Innovative education refers to renewing ideas, combining the cultivation of innovative quality with students' daily study and life, adopting different means and methods from different levels, different directions and different contents, and cultivating students' innovative consciousness and innovative ability throughout the whole process of quality education implementation and individual growth of each student. It can be seen that innovative education is the key to implementing quality education.
In the specific process of mathematics teaching, I pay attention to the cultivation of students' innovative ability. The following is my experience in implementing innovative education in teaching:
First of all, the innovative consciousness of mathematics teachers is the first condition to cultivate students' innovative ability.
Education itself is a process of innovation. Teachers must have a sense of innovation, change the teaching thinking centered on knowledge transmission, aim at cultivating students' innovative consciousness and practical ability, make bold breakthroughs in teaching concepts and teaching methods, and establish innovative teaching principles.
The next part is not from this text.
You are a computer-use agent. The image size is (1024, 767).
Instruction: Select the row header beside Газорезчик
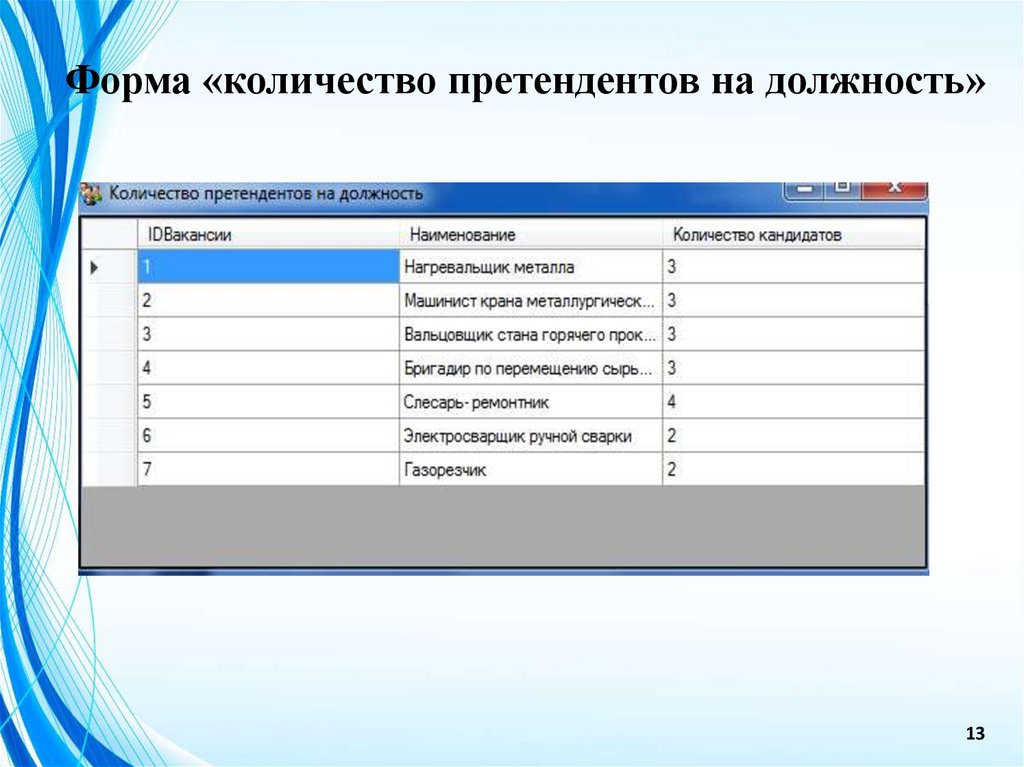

The research of modern psychology shows that cognition and emotion are inseparable, and teachers' own emotional state plays a subtle role in students, which makes a certain psychological atmosphere appear in the classroom. When a prestigious teacher who is respected and loved by students walks into the classroom, students will be full of interest and full of energy. On the contrary, students' psychology will be overshadowed and their mood will be quite low. In the process of education and teaching in recent years, it is found that the regular teaching mode has curbed the development of students' innovative consciousness and ability, made students' learning a mechanized learning, and lost interest and confidence in mathematics over time.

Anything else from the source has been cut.